There is no comparison between a lazy person who can't be bothered to use the footbridge (with lifts) and people who want to exit a train in which they are freezing to death and urinating on the floor.
But there is. It is because one passenger seeks to justify their actions for their own personal reason. We cannot see from the video that the person who decided to cross the track made that decision based on them feeling threatened, discomfort, distress or whatever reason. That justification is important. If that person feels that they needed to use the toilet and the quickest way was to cross the track then they have used the same justification as others on this thread. Even so, there is little difference between the action taken. Both lead to someone being on the track for their own personal reasons.
What you aren't prepared to accept is that their justification for doing so does not align with yours.
My personal opinion is very very clear for all to see and I'm sure that you can see my viewpoint. I believe neither actions are justified and I am very black and white in that respect. However, there are those that only see that the passenger are right to egress onto the track for one reason but not others because they cannot justify that action from the passenger; yet the behavior is identical. Who decides which is acceptable behavior or not ? Who decides if one 'human factor' is greater than the other ?
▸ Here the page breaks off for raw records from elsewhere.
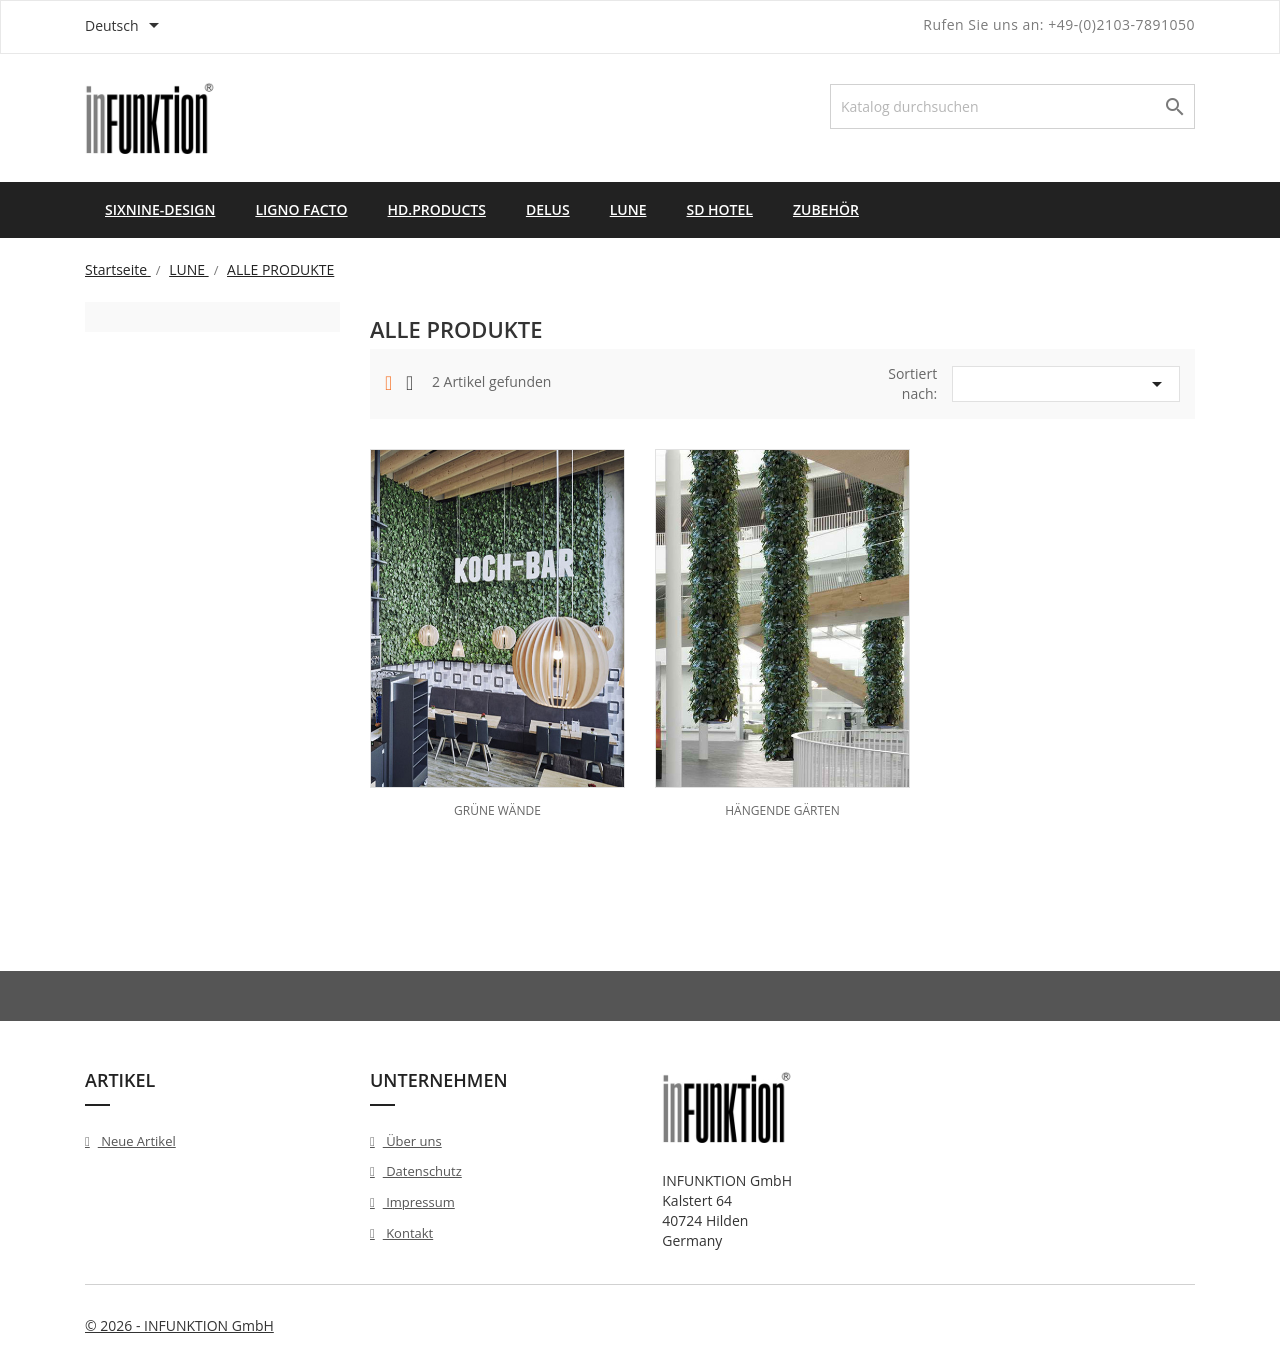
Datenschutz (422, 1171)
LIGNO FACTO (301, 209)
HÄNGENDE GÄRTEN (782, 810)
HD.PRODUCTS (437, 209)
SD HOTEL (719, 209)
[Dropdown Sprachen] (125, 27)
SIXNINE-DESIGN (160, 209)
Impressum (419, 1202)
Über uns (412, 1141)
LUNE (628, 209)
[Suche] (1012, 106)
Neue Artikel (137, 1141)
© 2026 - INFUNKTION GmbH (179, 1325)
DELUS (548, 209)
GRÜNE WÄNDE (497, 810)
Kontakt (408, 1233)
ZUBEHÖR (826, 209)
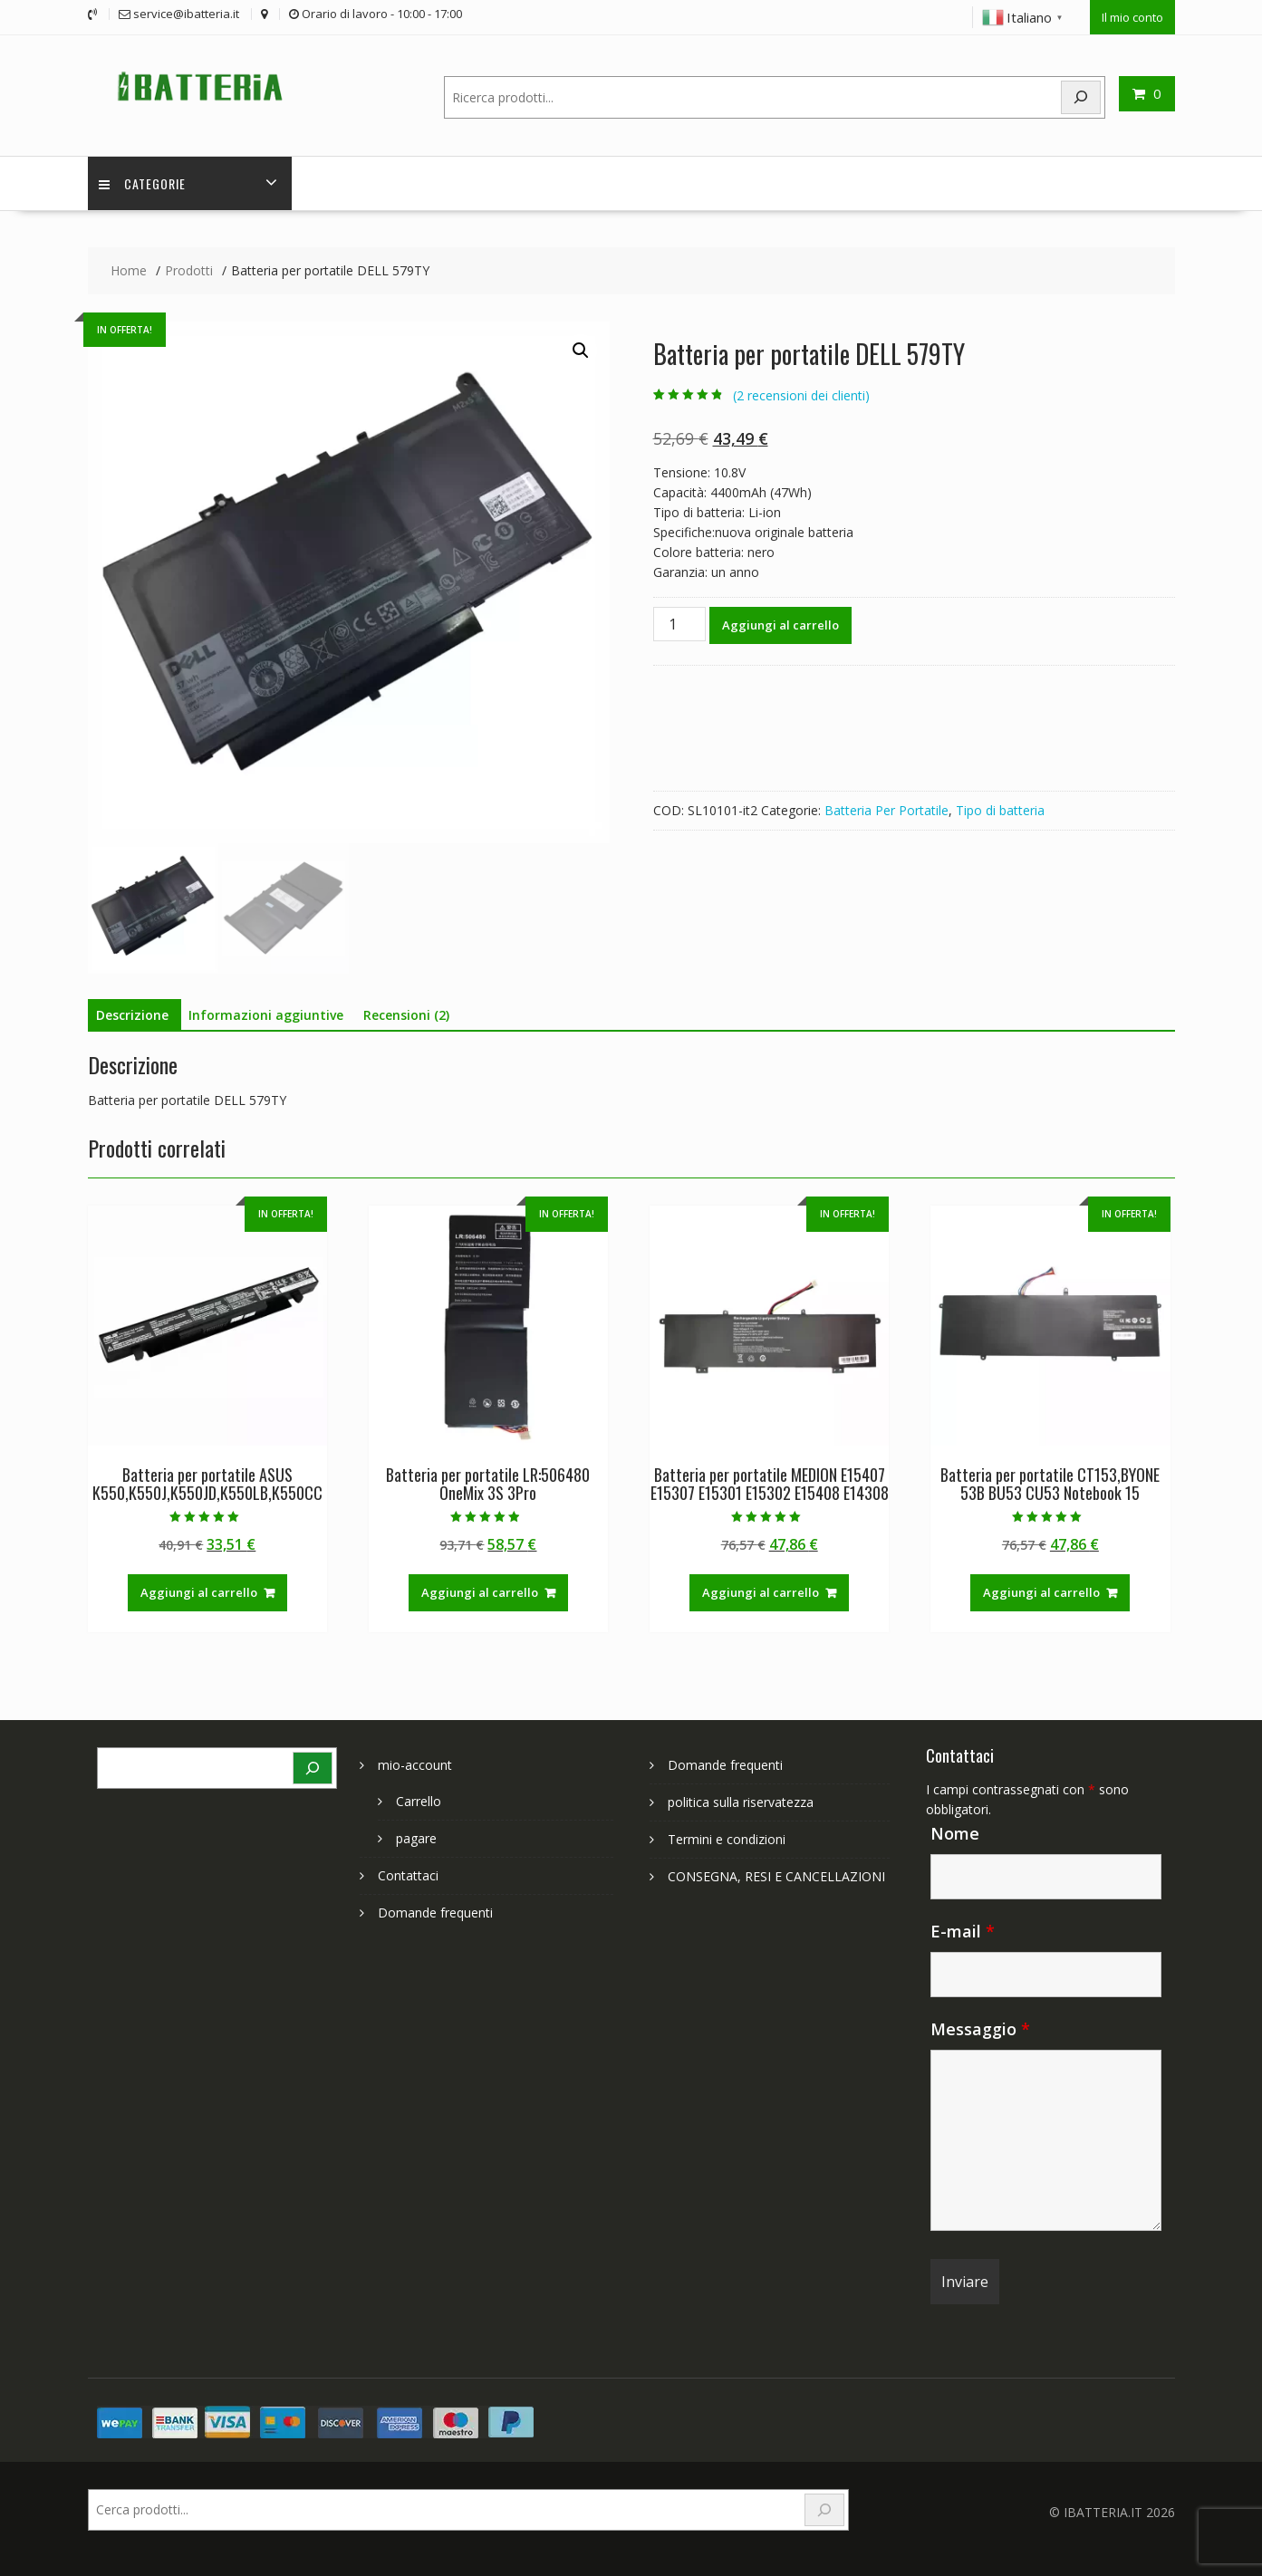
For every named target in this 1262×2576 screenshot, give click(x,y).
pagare (416, 1836)
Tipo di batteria (1000, 809)
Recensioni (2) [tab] (406, 1014)
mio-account (415, 1763)
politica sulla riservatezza (741, 1800)
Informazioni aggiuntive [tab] (265, 1014)
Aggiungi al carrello (780, 624)
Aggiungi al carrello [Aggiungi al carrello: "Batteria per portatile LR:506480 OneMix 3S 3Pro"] (479, 1591)
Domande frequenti (435, 1910)
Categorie (144, 181)
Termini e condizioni (726, 1837)
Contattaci (408, 1873)
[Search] (1081, 94)
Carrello (418, 1799)
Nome (954, 1831)
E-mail (962, 1929)
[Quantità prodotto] (679, 623)
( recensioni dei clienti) (801, 393)
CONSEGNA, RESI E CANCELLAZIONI (776, 1874)
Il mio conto (1132, 15)
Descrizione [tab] (132, 1014)
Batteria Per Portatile (886, 809)
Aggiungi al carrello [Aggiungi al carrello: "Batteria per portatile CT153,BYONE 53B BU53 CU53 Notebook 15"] (1041, 1591)
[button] (580, 349)
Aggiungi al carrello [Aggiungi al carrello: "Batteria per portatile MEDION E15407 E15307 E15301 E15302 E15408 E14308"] (760, 1591)
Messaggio (980, 2027)
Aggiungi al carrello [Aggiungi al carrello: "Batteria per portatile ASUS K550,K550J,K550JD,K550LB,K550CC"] (198, 1591)
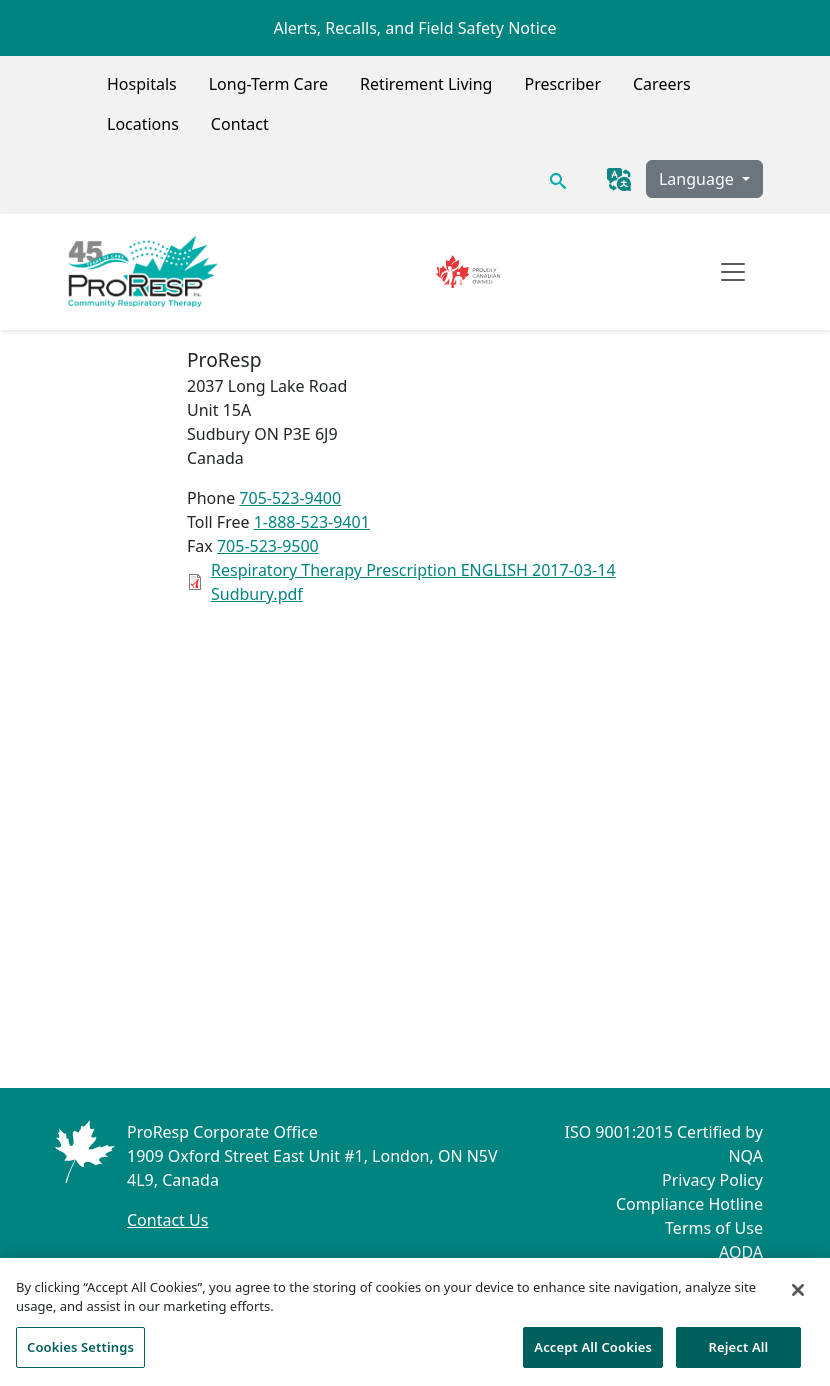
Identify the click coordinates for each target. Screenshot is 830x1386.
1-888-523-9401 (312, 522)
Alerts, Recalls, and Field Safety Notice (414, 28)
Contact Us (167, 1220)
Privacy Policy (712, 1180)
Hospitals (142, 84)
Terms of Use (714, 1228)
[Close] (798, 1296)
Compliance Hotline (689, 1204)
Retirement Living (426, 84)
If one lazy passenger should have used the footbridge then why are other lazy passengers allowed to egress because they need to loo ? Why are you willing to accept one over the other purely because you have unilaterally decided to justify one over the other ?
If you can't see the difference between someone self-evactuating a crush-loaded, stalled train after some considerable time (several hours in some cases)
Who decides how long is acceptable ? The point in which some decided to use the track is different for everyone. I would argue that the pint in which they decided to ergress is based on their immediate need. You have waited an hour for the loo and are about to soil yourself so you egress. The time spent waiting is immaterial. The point in which you decide is the key factor. Maybe that person crossing the track at that point in time decided that they had waited enough. Who gets to decide how long is enough ? If that is decided that its 2 hrs, then is anyone who egresses or crosses the track in the wrong ? 5hrs ? 20 minutes ? It's an arbitrary number.
and someone walking across the tracks from one platform to another when neither is overcrowded, there is no immediate danger from remaining on the platform (no fire, no bomb, no madman with an axe, nobody weilding an assault rifle, etc)
The same with an packed train. There is no immediate danger yet people will egress onto the track. If you want to play the overcrowding card then what iff the platform was dangerously overcrowded. Can someone then decide to cross using the track based ont he platform being crowded ?
and there is at least one perfectly safe alternative route between the two points
Self evacuation isn't safe. Are you suggesting it is ? The passengers believed that the proximity to the station granted them safety. A controlled evacuation would have been the safe option. Both passengers acted based on their perception of safety. Crossing the track, according to some posters here, is perfectly safe.
I'm frankly not sure how you manage to function in the real world.
I function fine thanks. But cheers for the insult.